Cynthia Guajardo has some great blogs about her kids classes, so I thought I would put up some shots of some of my favorite class projects from 2007/2008 at the ArtsCenter in Carrboro. Usually my classes have a theme like a children's book, a particular culture, a holiday or working in the style of an artist that we study. I try to incorporate some learning with the clay projects instead of just mindlessly working away (like I do!) My two upcoming camps are going to be fun, not a lot of clay involved. Next week is Peace Arts and we will design peace sign posters and mandalas (thanks to Michael Kline's wife Stacey for the mandala lesson). Then we will go outside and create peace signs from found objects a la Andy Goldsworthy. I found a cool meditation for mandala work that we may do at the end of class. In February the camp will be about where artists find their inspiration and we will explore different ways of coming up with ideas, by looking at books about famous artists, looking at nature and our environment. Then we create using paint, clay and found objects. Should be fun!
I got tired of doing these big masks, uses a lot of clay and takes up lots of room in the kiln, so I switched to making the tiny ones below. They were so much fun to make. One week camps have firing constraints so I have started using acrylic paints and spray the pieces with a high gloss sealer. Much easier and just one bisque fire. Saves wear and tear on our poor old kilns.
These shots are from the Art Around the World camp. These lovely African ladies were just oval slabs of clay wrapped around with arms and a head added. We used metalic paints and spray sealer.

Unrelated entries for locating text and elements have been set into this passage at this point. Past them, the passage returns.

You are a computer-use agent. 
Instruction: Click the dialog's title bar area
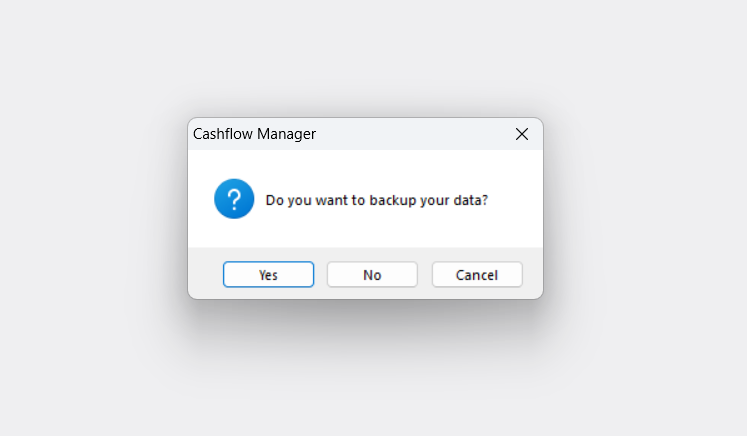(365, 134)
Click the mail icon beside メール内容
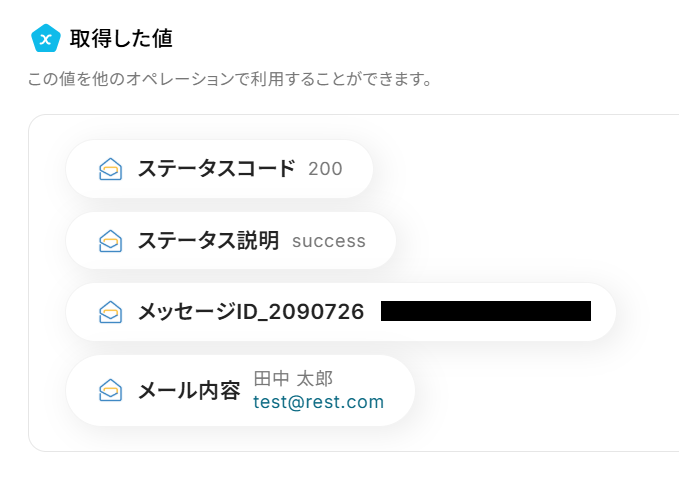This screenshot has width=679, height=488. click(x=111, y=390)
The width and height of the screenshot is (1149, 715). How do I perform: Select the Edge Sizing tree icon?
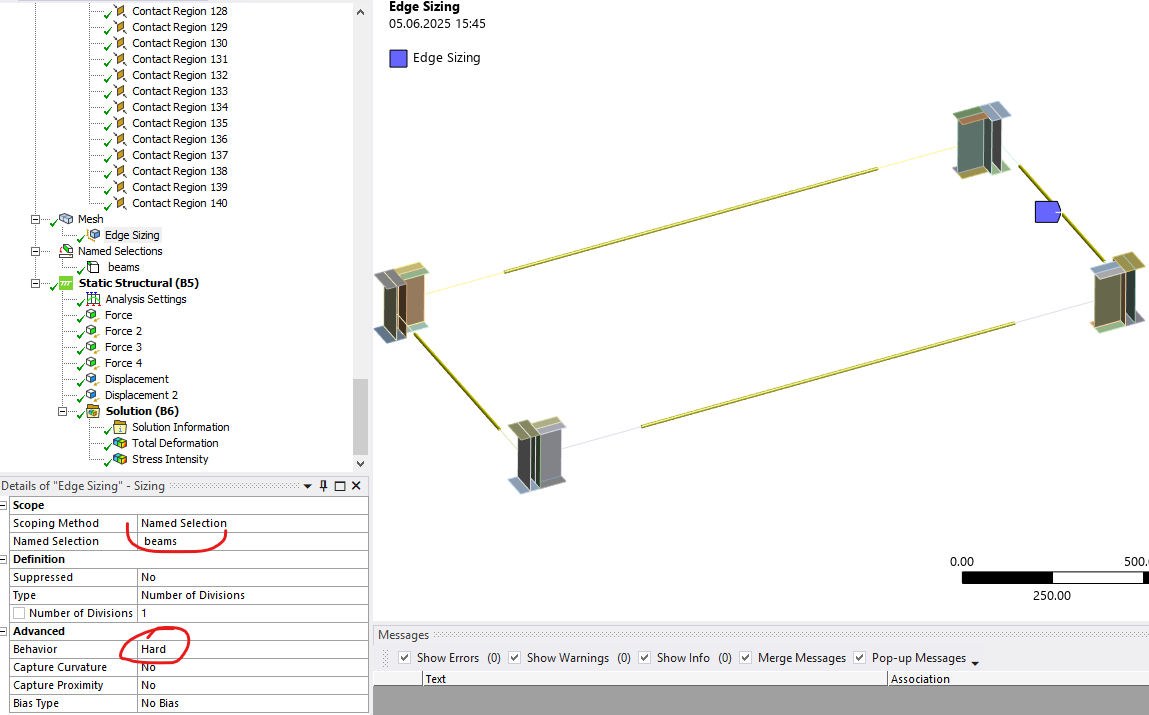coord(93,235)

These huts were built to honor the people of Sierra Leone that lost their homes during the war. My partner at camp, Braima Mowai did the African drum/storytelling portion of camp and told stories of his village in Sierra Leone. The kids were very touched by this project. We put sand out on a long table and built a little village for family sharing day. Really fun!

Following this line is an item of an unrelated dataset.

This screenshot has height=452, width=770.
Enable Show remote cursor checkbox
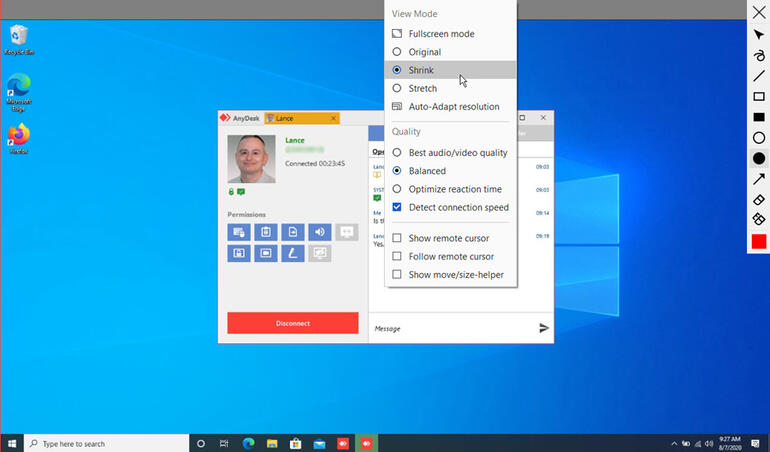(397, 238)
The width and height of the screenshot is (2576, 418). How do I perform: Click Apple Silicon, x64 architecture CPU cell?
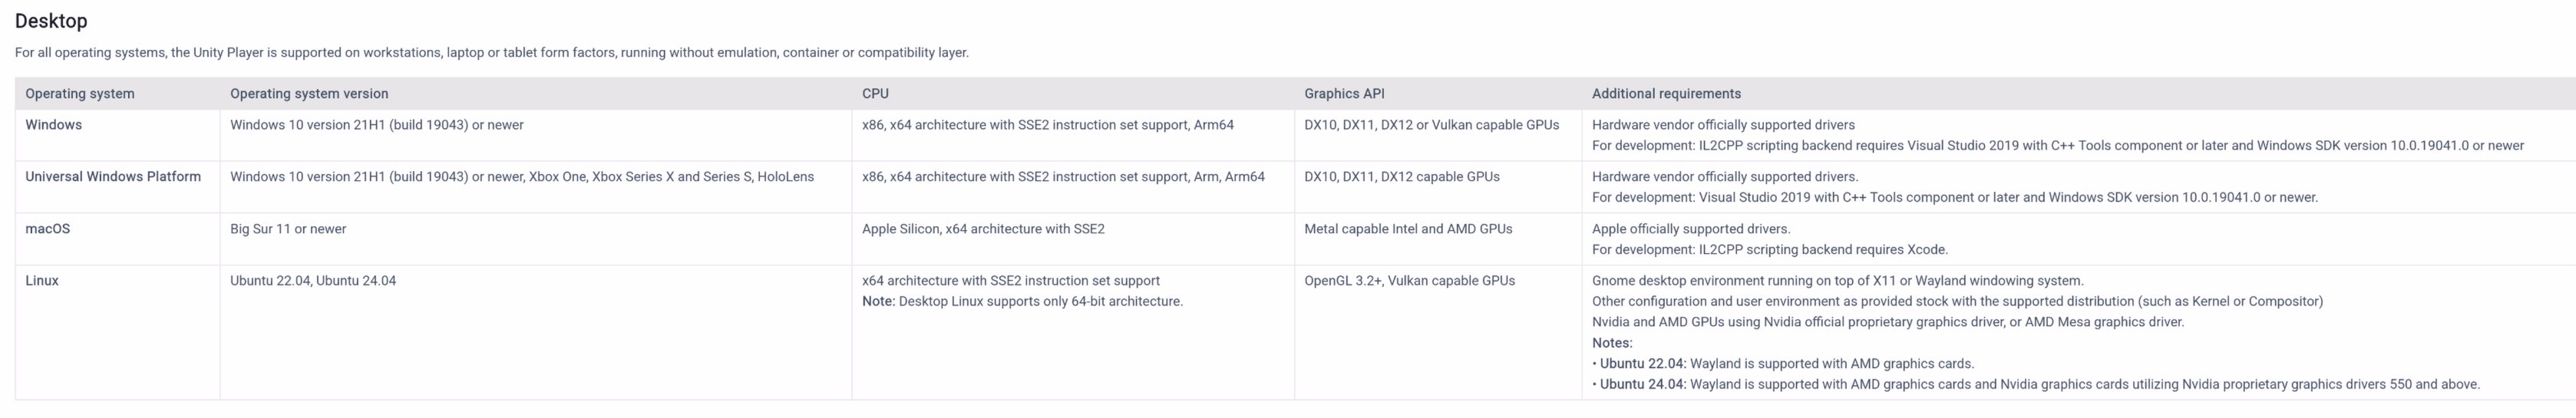983,229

The African village went so well, during the next camp I decided to construct a pueblo village. Not again! I can't even remember how many square slabs we cut for this construction. This was a HARD project to get through with thirty plus kids. And firing all of those little houses. What was I thinking!

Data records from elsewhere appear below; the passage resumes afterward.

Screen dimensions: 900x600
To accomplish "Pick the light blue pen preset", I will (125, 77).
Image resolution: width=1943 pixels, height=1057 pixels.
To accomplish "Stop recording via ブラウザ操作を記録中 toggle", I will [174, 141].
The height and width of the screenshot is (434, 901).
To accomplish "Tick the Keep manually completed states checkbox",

It turned out pretty cool though. The kids took over, I lost complete control of the design. They built churches, schools, restaurants, a jail, little animals, etc. It took on a life of it's own. I brought in votive candles and put them inside all of the buildings for family sharing day. It was magical!
Art Around the World, Japanese Kimonos. Just an oval slab, stamped and then folded over. This was a big success, the kids liked this project a lot.
For my toddler class we read The Sleepy Owl and then made our own owls. Oval slab folded and then we used the end of a trimming tool to make the little feather scores. These were hung in the gallery on a long stick during the ArtsCenter's student show. The little toddlers were so cute coming to see their work in a gallery!
These are really fun to make, just a ball of clay and the use of little thumbs.